I have to turn the fan side of my personality off when I interview an artist. It's not professional to interview an artist behaving like a friendly, slobbering dog.
With Those Darlins this took a lot of effort. I'm a huge fan of The Cramps, The Raveonettes and Love and Rockets. These bands all have a retro quality to their music, but possess a voodoo darkness that makes me want to turn the volume up when I'm driving down the freeway at midnight.
When I spoke to Jesse Darlin, I stayed cool and tried not to think of how truly great their album was. I had listened to Screws Get Loose from start to finish many times days before the interview, so I can't help but think that I got a little exuberant with the writing.
Rock and roll will never get away from the essential sound that came out of the ‘50s. Artists like Elvis Presley, Chuck Berry and Jerry Lee Lewis made music that future musicians of the genre either parallel or build upon as a necessary foundation to create modern rock and roll, whether it’s rockabilly, heavy metal or alternative rock.
Tennessee foursome Those Darlins combine the innocent sounds of straightforward, midcentury rock and roll with dark melodies and gorgeous lyrics that sing of suicide, murder and rape. It actually sounds a lot prettier than that, which is what makes the band so compelling. The sweet vocals, rock instrumentals and honest subject matter about boys who “. . . just want to stick it in” shock and serenade like a beautiful nightmare.

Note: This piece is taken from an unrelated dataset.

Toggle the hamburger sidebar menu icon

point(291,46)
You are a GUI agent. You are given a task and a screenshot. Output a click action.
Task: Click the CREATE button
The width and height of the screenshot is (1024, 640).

The musicians that would later form Those Darlins all lived in the same town in Murfeesboro, Tenn. The local rock scene brought the four together, and after honing their unique sound they hit the road. Jesse Darlin, singer and guitarist for the band, describes the experience. “We played every night anywhere we could in town for two to three months, and then we toured all around for 5 to 6 months. We played in Memphis, Knoxville, North Carolina, Georgia . . . we were a little sloppy. Not too polished at all.”
The hard experience on the road paid off. Screws Get Loose sold so well that the band extended its U.S. tour. “I had a lot of hope for the album,” says Darlin. “We were all so excited when we finished. Sure, we kept touring because of the album’s success, but we’ve always been on the road.”
Screws Get Loose is a blast of retro rock and sweet, cynical darkness for listeners who are sick of constantly being told they are nothing but a hound dog. “Our band is a combination of personalities and influences” says Darlin. “We all grew up in different ways, and we all have interesting backgrounds. All of us have a common love for the Southern roots of rock and roll.”
Darlin admits that they’ve achieved such greatness through a lot of improvisation. “With the first album we ended up with a lot of fans, but when we made it we didn’t really know what was going to happen. With the second album we knew we were going to be even better, but it was annoying having to wait a year before fans could enjoy it.”
All of the talent, touring, working and waiting paid off. Fans won’t have to wait long for more. “We have a new album that we are working on for next year.” Darlin says. “We are also working on a full U.S. tour, and we intend to visit Australia and Europe.”
Those Darlins has generated a large following in such a brief amount of time because its music is so consistently intoxicating, live or recorded. Jesse has every right to be in a good mood about her band’s success. “A lot of people liked our second album, and we’re really enjoying the tour. I’m glad people who bought our album are just as excited as coming out to see us play live.”